We continue to leverage the Hillenbrand operating model to drive greater efficiency across the business. With focused execution of working capital initiatives, we delivered working capital turns of approximately nine times for the year. During the year, we also returned $53 million to shareholders in the form of quarterly dividends.
In terms of our capital allocation priorities, we said that our priorities are reinvesting in our business both organically and inorganically to accelerate profitable growth. The Milacron acquisition is a key strategic investment in advancing our vision.
As we announced on October 11th, we've completed the financing necessary to fund the transaction which includes two term loan commitments totaling $725 million under our credit agreement and $375 million of a 4.5% senior notes due in September of 2026.
In addition to net proceeds from this offering and borrowings from the term loan, we intend to use our revolver to fund the transaction. Our leverage remained low in the fourth quarter finishing with a net debt to EBITDA of 0.75 turns, keeping us in a good position as we prepare to close the transaction.
As we have mentioned in the past, we expect our pro forma net leverage to be approximately 3.6 times depending on the timing of the close. We will then focus on aggressively paying down debt with goals to get below 2.75 times within 12 months and retain our investment-grade credit rating.
We're confident in our ability to rapidly pay down debt and return to our targeted leverage. We have a good recurring revenue stream which we expect to hold up well in all economic cycles.
Batesville is a non-cyclical business with strong cash flow and we have a good parts and service business which accounts for about a third of our Process Equipment Group revenue, which is fairly stable and very profitable.
In addition, we continue to see strength in the backlog with big Coperion projects which we expect to deliver over the next several quarters. Finally, with our focus on working capital efficiency, the execution of synergies, and deploying the Hillenbrand Operating Model, we have multiple levers available to support our progress.

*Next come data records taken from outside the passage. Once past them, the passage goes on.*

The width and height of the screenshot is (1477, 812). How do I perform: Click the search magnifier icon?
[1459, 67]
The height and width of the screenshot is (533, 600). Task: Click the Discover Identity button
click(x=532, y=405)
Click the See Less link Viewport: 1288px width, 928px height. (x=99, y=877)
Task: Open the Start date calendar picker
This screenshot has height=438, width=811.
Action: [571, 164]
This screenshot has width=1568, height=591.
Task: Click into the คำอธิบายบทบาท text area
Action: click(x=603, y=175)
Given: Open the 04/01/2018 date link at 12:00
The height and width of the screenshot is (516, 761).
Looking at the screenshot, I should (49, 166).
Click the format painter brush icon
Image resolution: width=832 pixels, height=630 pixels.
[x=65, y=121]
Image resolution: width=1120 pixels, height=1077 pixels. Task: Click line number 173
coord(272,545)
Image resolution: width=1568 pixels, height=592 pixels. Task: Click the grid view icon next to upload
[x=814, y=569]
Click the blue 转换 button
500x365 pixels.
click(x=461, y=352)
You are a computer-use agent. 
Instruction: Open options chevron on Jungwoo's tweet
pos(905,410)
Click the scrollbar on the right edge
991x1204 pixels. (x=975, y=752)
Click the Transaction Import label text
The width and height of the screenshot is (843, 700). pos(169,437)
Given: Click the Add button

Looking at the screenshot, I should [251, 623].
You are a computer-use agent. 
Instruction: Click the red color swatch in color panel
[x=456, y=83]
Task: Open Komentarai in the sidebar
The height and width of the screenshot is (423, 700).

We feel good about our ability to generate cash going forward and meet our deleveraging targets. Our long-term capital deployment strategy is not changing, but we are temporarily modifying our approach by curtailing share repurchases and M&A to prioritize improving our leverage ratio.
Once we are comfortably back within our target ratio, we will resume our focus on executing strategic investments and returning cash to shareholders through share repurchases. We expect to maintain a strong balance sheet and a liquidity profile that will continue to provide flexibility to execute our strategy.
In summary, our solid fourth quarter performance was as we had expected and it capped off a successful year for Hillenbrand. Our focus is now on capitalizing on the momentum we've generated in large plastics projects and driving flawless execution on the Milacron integration to deliver the targeted synergies and overall business results.
As a reminder, we expect to generate annualized run rate cost synergies of approximately $50 million within three years following the Milacron close. The majority of anticipated savings will come from reducing public company costs, capturing direct and indirect spend opportunities, and realizing operating efficiencies.
Work plans have been developed to deliver run rate synergies of approximately $20 million to $25 million in year one. We are very confident in our ability to deliver on the committed cost synergies.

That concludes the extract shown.